À cette période, en Grèce, quand tu étais jeune, que tu étais en équipe nationale et que tu faisais une bonne saison, tous les gros clubs pouvaient t’acheter, vu qu’il n’y avait pas encore la crise. Tous ceux de notre génération qui n’étaient pas dans un gros club en Espoirs ont été revendus au Panathinaïkos, à l’Olympiakos ou à l’AEK. Me concernant, l’Olympiakos était proche à un moment, et il y a eu des rumeurs avec le Panathinaïkos. Mais bon, tu es jeune et tu ne sais pas tout ce qui se passe. Je sais quand même que l’AEK est le premier club qui a fait l’offre, qui a négocié, et qui m’a acheté, tout simplement ! Mon agent m’a appelé un jour pour me dire qu’on devait aller à Athènes le lendemain, et que le président allait m’appeler.
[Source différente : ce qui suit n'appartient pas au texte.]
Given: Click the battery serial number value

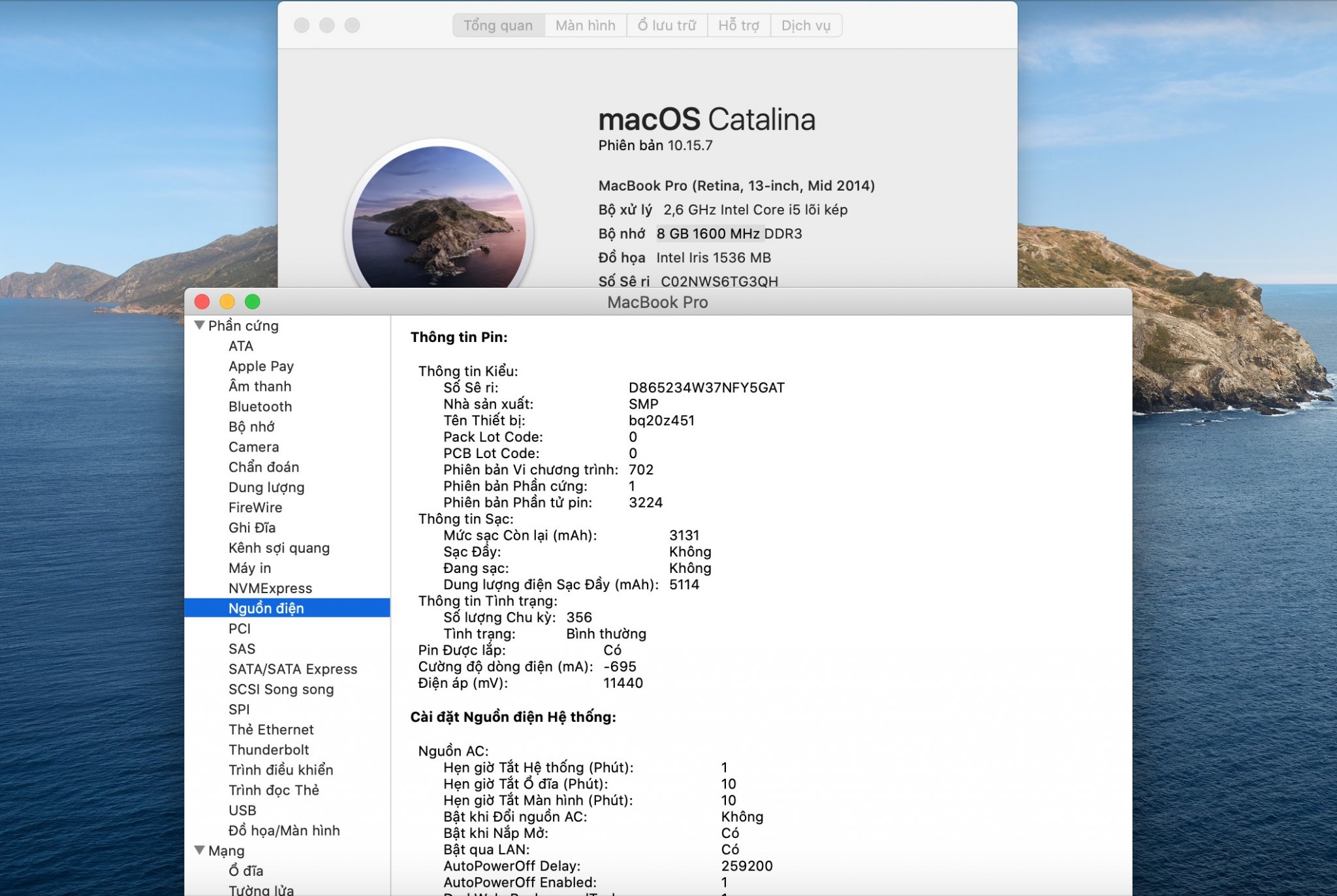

Le président m’a en effet appelé, et il m’a dit que j’allais à Athènes (rires). Bien sûr que tu veux y aller, tu ne peux pas dire non.

Pour revenir à la sélection, vous manquez de peu la qualification pour les barrages de l’Euro U21 avec un match perdu face à la Croatie (4-3) alors que vous meniez 3-2.
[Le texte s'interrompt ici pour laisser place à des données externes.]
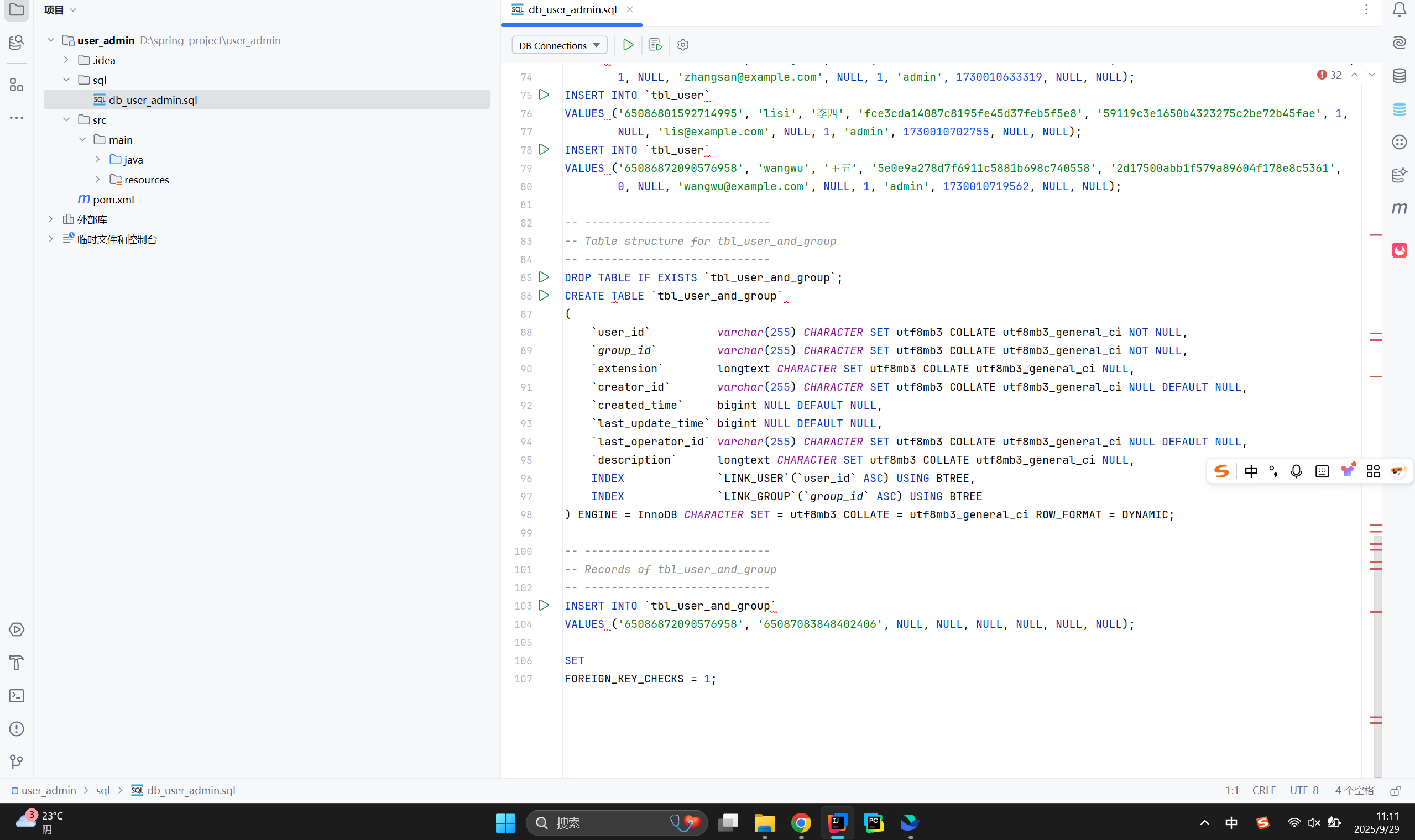Run the statement at line 85 gutter arrow
This screenshot has height=840, width=1415.
pos(544,277)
On avait l’Italie et la Croatie dans le groupe, en sachant qu’on était allé à l’Euro avec les U19, où la France avait gagné avec Kaboul, Cabaye, Gourcuff, Lloris ou encore Abdoun, qui a joué à l’Olympiakos. On avait joué l’Allemagne de Boateng et de Neuer. En Espoirs, la plupart des joueurs avec qui j’étais ont fait une carrière : Maniatis, Sokratis, Makos, Petropoulos et Mitroglou en attaque, Lazaros, Aravidis, Tzavellas, Marinos… Bien ou moins bien, équipe nationale ou pas, tout le monde a fait son chemin. Et j’en oublie certainement.

Antonis Petropoulos était d’ailleurs le titulaire devant, alors que Mitroglou était sur le banc. Comment ça se fait ?

En fait, Petropoulos avait deux ans de plus, et c’est lui qui jouait. Kostas, lui, il était jeune et venait d’arriver à l’Olympiakos. Il était très talentueux, et il était différent des autres. Comme Samir Nasri à Marseille. Tu les voyais, et tu sentais qu’ils avaient un truc en plus, que ce soit au niveau technique ou du talent. Lazaros, lui, avait beaucoup de cran. Je me rappelle que contre la Croatie, il jouait juste devant moi, et il a tiré du milieu de terrain. Il a failli marquer, son tir a fini sur la barre. Moi, j’étais le mec qui organisait le jeu, je fermais bien les espaces en n°6. C’est un peu le résumé de ma carrière : devant la défense, bon techniquement, et je courais pas mal pour ensuite organiser le jeu avec des changements d’aile ou des passes en profondeur. J’étais une sorte de 10 devant la défense avec les Espoirs. Et ça me plaisait !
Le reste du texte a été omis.